Start of Source document
It must be the most uninspiring rallying cry ever dreamt up by a political strategist: “It’s OK to vote no”. The sense of hope and optimism that has defined the iconic slogans of the great political movements of the 20th century – from Whitlam’s “It’s time” to May ’68’s “All power to the imagination” or the US civil rights movement’s “We shall overcome” – is conspicuously absent. It makes “Jobs and growth” look like “Land, bread, freedom”.

This sad state of affairs is a fitting metaphor for the campaign itself: it has no argument. For a campaign that is defending the existing law, a law that was brought in and supported throughout most of its existence by both major parties and at the time the majority of the public and civil society, it is nothing short of pathetic.

The main emphasis of the No campaign’s strategy reflects this weakness: it aims to make the postal survey a referendum on anything but marriage equality. The Safe Schools program is the No campaign’s favoured issue in this regard. By mentioning the words “children”, “sex” and “gender fluidity” in close enough proximity as frequently as possible, they hope to terrify every parent into voting No.
End of Source document
Start of Listed records
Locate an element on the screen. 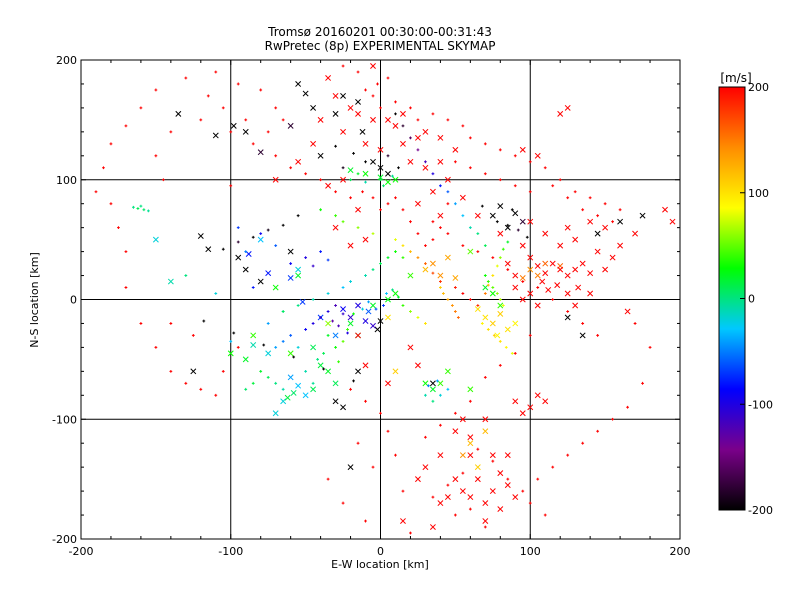  colorbar: [m/s] 200 100 0 -100 -200 is located at coordinates (746, 294).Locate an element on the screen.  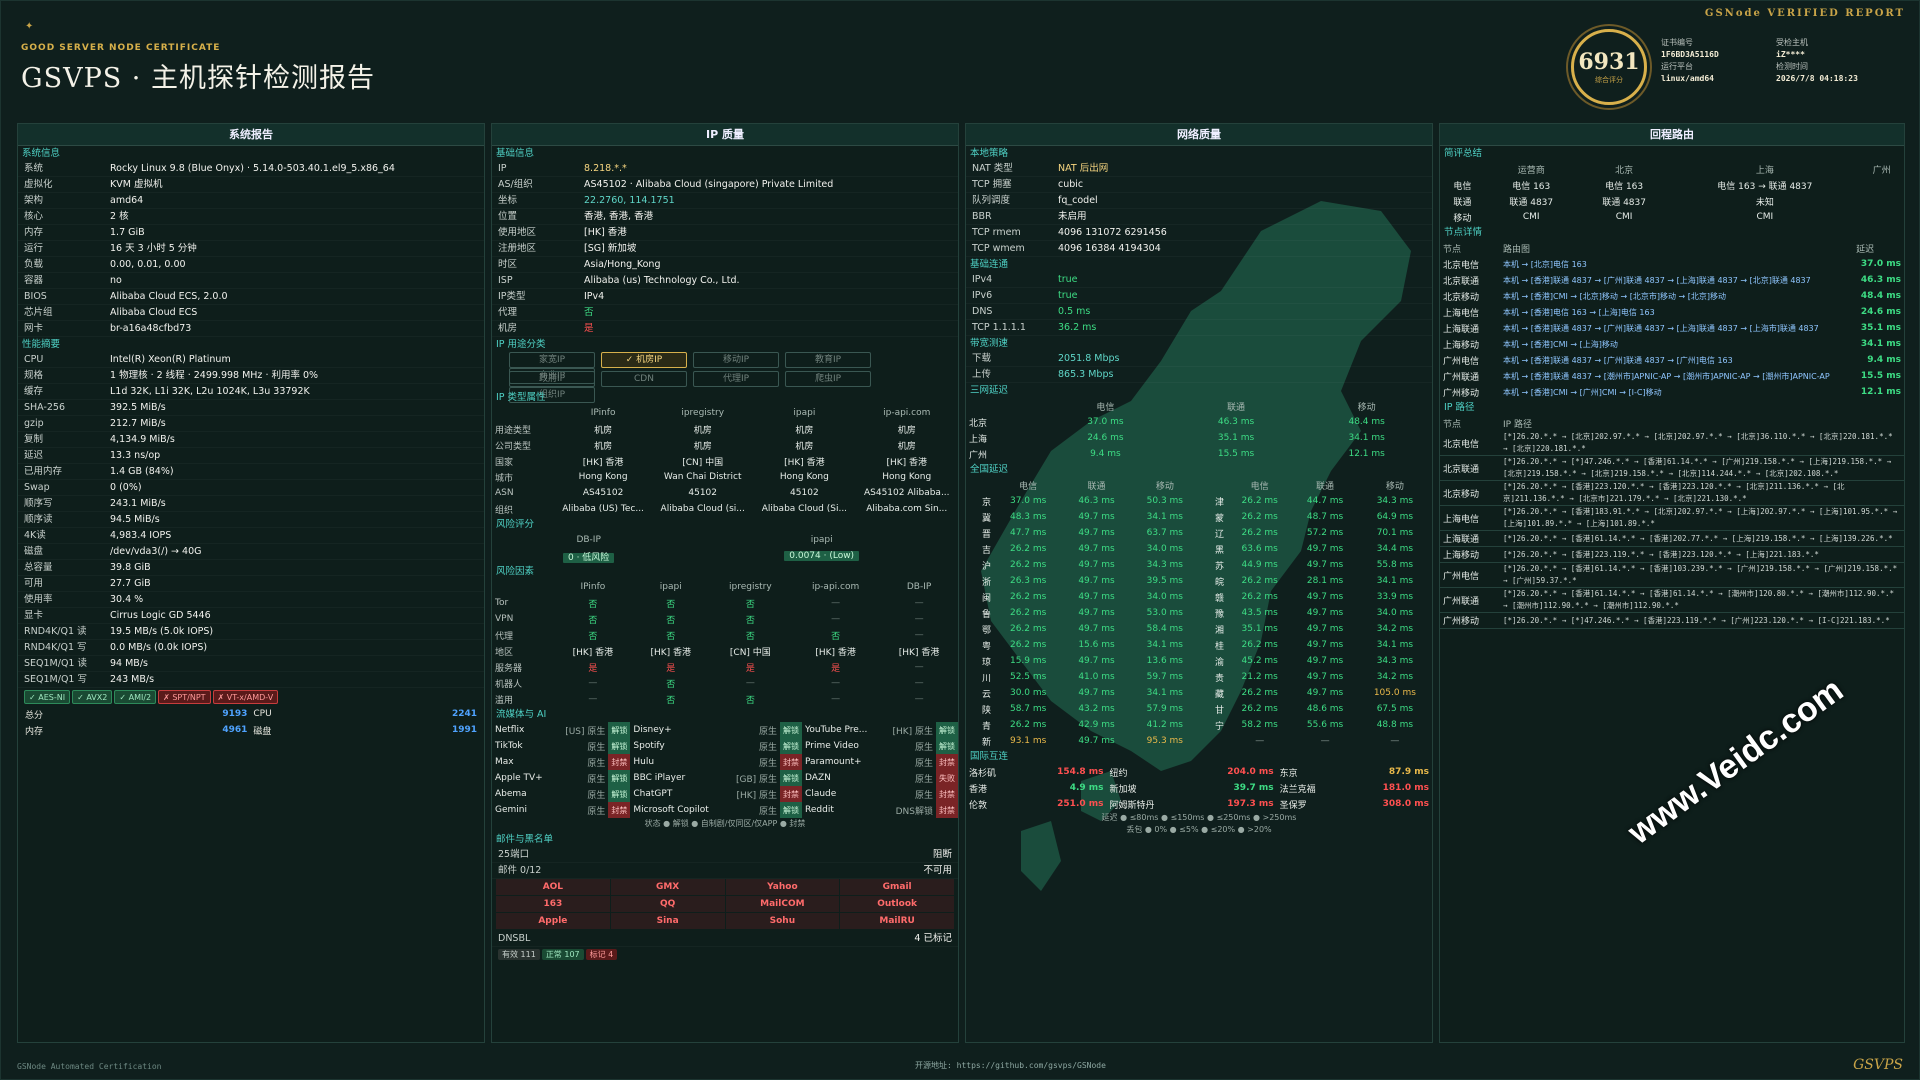
national-latency-right-row: 皖 26.2 ms 28.1 ms 34.1 ms is located at coordinates (1316, 581).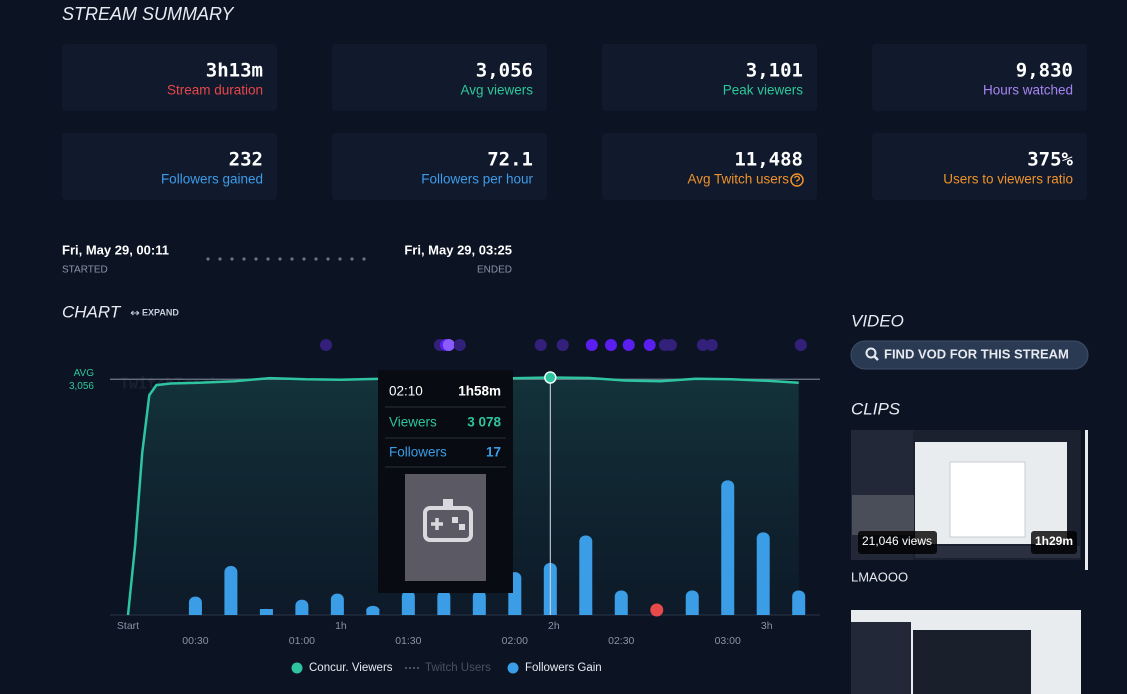  I want to click on thumb-content, so click(972, 662).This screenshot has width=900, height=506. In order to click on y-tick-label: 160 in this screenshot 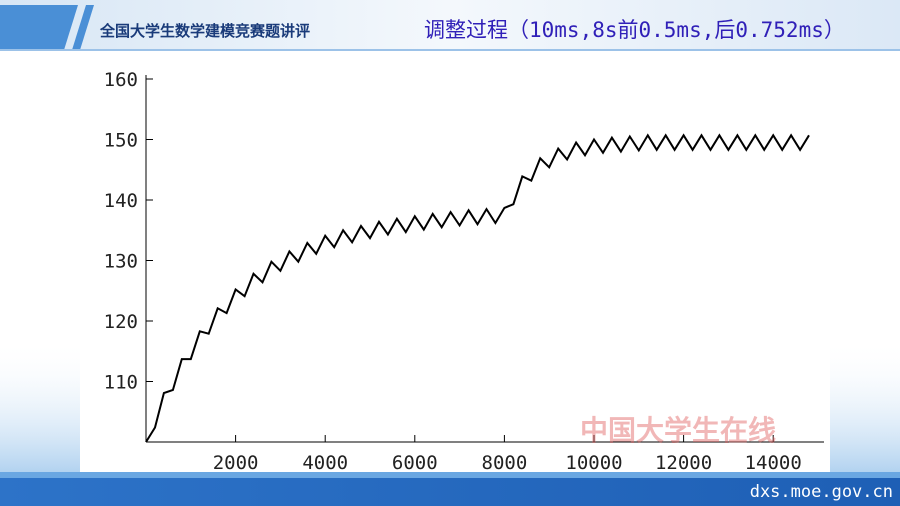, I will do `click(121, 80)`.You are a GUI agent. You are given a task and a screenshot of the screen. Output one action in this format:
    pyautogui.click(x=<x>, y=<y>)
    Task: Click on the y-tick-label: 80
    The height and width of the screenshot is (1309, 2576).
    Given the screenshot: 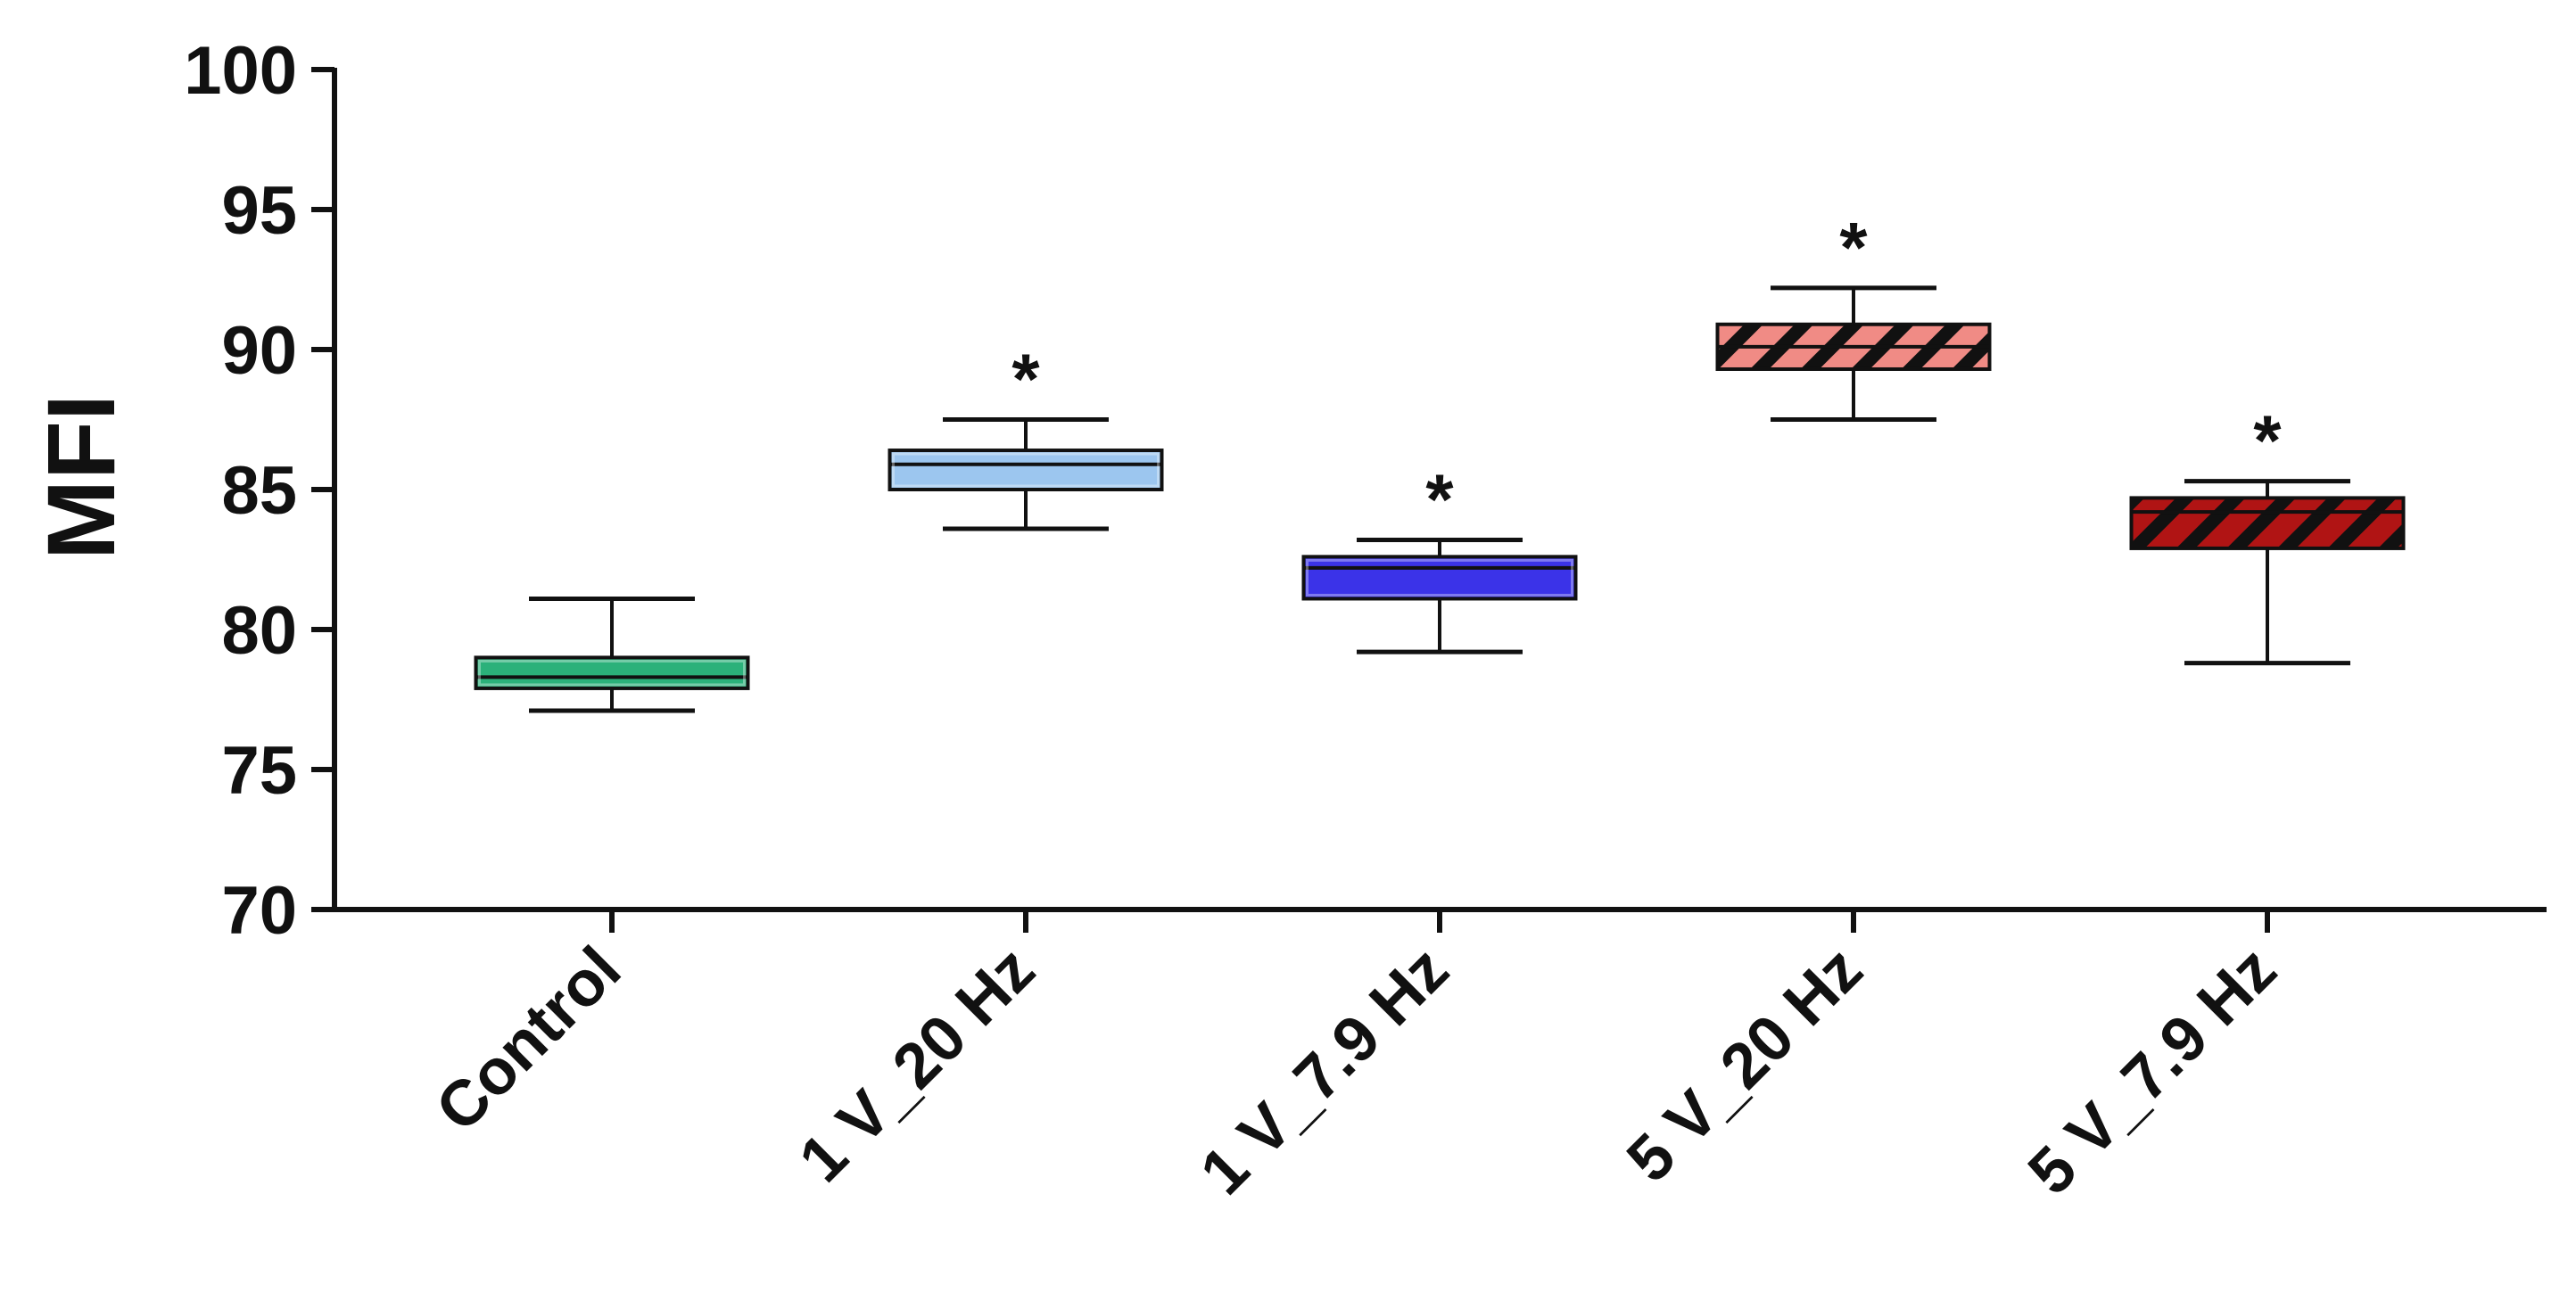 What is the action you would take?
    pyautogui.click(x=259, y=631)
End of Listed records
### Request 1
Answer these questions from the commentary on the No campaign:
(a) Which slogan does the commentary attribute to Whitlam?
(b) Which program is named as the No campaign's favored issue?
(c) Which three words does the No campaign reportedly mention in close proximity?
### Request 2
Write a continuation of the commentary on the No campaign, beginning after its final sentence.
The rows were drawn from a separate source and bear no relation to the passage on the No campaign.

### Task response 1
(a) "It's time"
(b) The Safe Schools program
(c) "Children", "sex" and "gender fluidity"

### Task response 2
In the Australian Jewish News, the No campaign ran an advertisement declaring that a Yes vote would bring about “transgender marriage”, a meaningless statement aimed at tapping into the hatred towards transgender people that the right wing has expended considerable energy whipping up.

The merits or otherwise of LGBTI parenting is the other moral panic issue that the No campaign evokes. The agenda is transparent: whip up concern about the welfare of children by appealing to the well-worn homophobic trope about LGBTI people influencing and corrupting children. And exploit the latent homophobic fears of those not inclined to back open discrimination, but who may be influenced by Murdoch press scare campaigns.

That No campaigners resort to such disgraceful tactics is tacit acknowledgement that the majority of ordinary people can’t be won to active discrimination based on undisguised prejudice. Just as the Northern Territory Intervention was made possible only by sensationalist claims about child abuse in Aboriginal communities, defeating marriage reform is conceivable only if enough people are won to the idea that it’s about something else entirely.

Just as spurious are the claims about the supposed threat to religious freedom and free speech. Leaving aside the no doubt excessive religious protections that will likely be in any eventual marriage equality bill, the idea that removing religious prejudice from its privileged position in law represents an incursion on religious freedom is nothing short of absurd.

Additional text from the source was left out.